(DATA FOR PROCESSING):
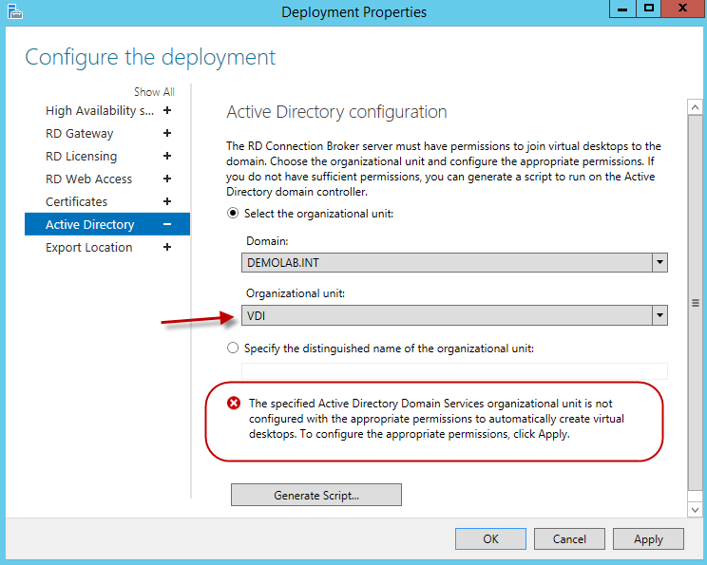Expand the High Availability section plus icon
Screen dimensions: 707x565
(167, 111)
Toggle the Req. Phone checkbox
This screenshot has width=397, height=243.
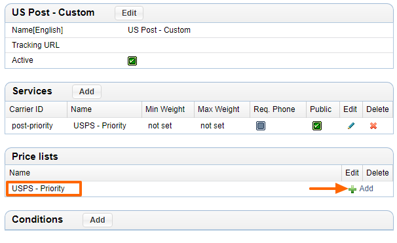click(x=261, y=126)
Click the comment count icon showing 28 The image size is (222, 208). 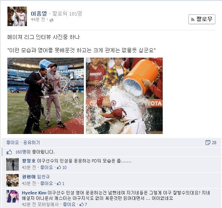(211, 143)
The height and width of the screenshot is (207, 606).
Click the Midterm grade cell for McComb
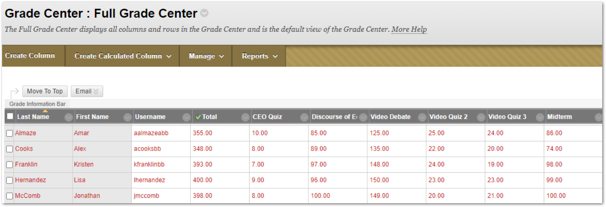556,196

...

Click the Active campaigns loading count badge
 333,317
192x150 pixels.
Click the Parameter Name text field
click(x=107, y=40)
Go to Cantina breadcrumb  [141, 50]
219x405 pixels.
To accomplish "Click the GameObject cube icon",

==

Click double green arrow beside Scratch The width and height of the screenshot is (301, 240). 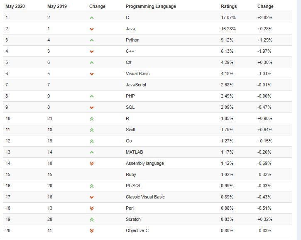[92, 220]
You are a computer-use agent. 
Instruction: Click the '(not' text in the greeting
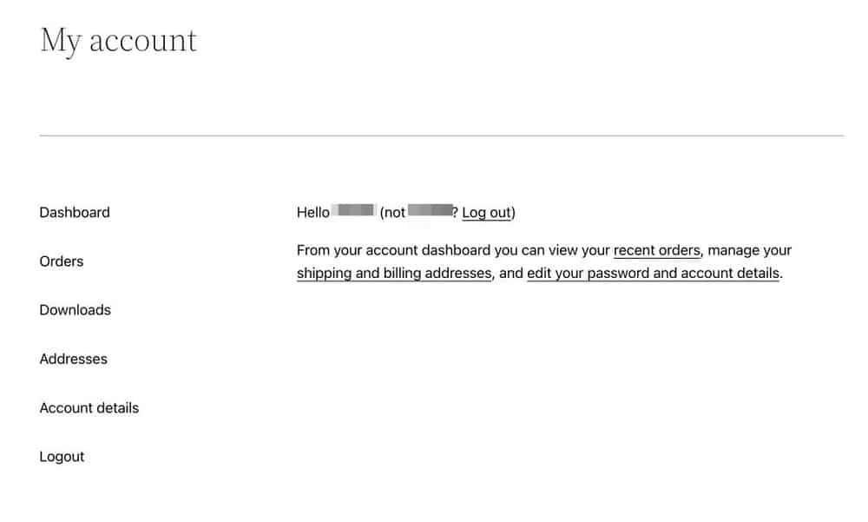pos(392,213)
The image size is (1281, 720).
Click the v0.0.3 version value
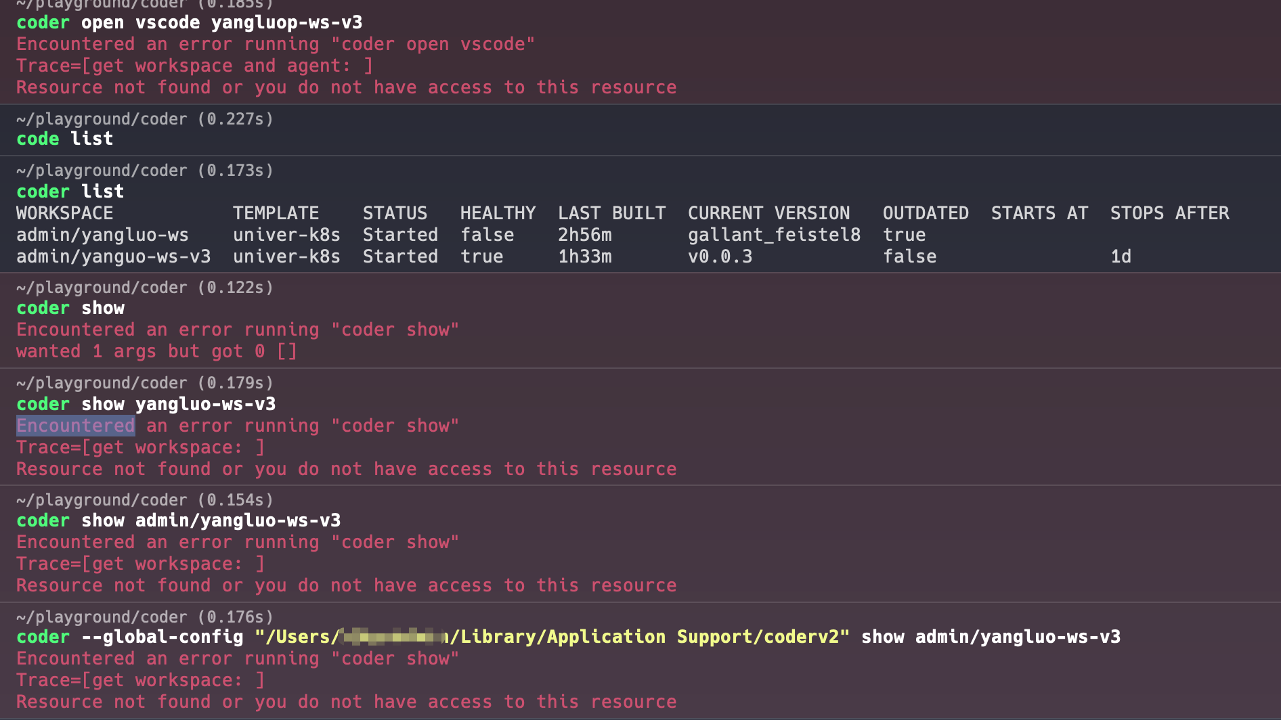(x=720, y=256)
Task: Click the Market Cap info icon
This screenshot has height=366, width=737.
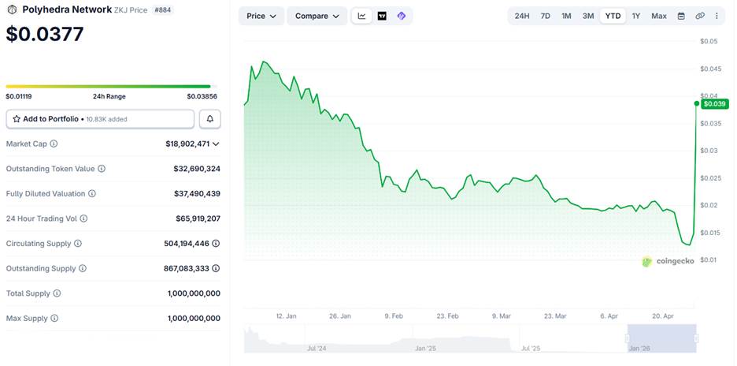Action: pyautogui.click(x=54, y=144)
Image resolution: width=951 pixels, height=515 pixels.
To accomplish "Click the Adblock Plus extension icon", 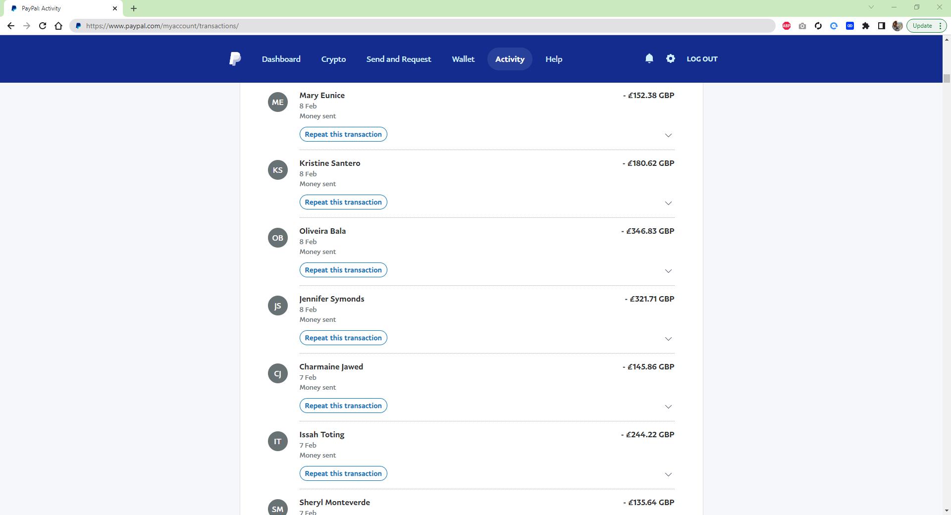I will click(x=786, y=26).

(ASSIGNMENT): Would you please copy exactly the part of the entries above that begins at the line containing "Click the Parameter Name text field" and ends at the line containing "the GameObject cube", both lines included?

(ANSWER SECTION):
Click the Parameter Name text field
click(x=107, y=40)
Go to Cantina breadcrumb  [141, 50]
219x405 pixels.
To accomplish "Click the GameObject cube icon",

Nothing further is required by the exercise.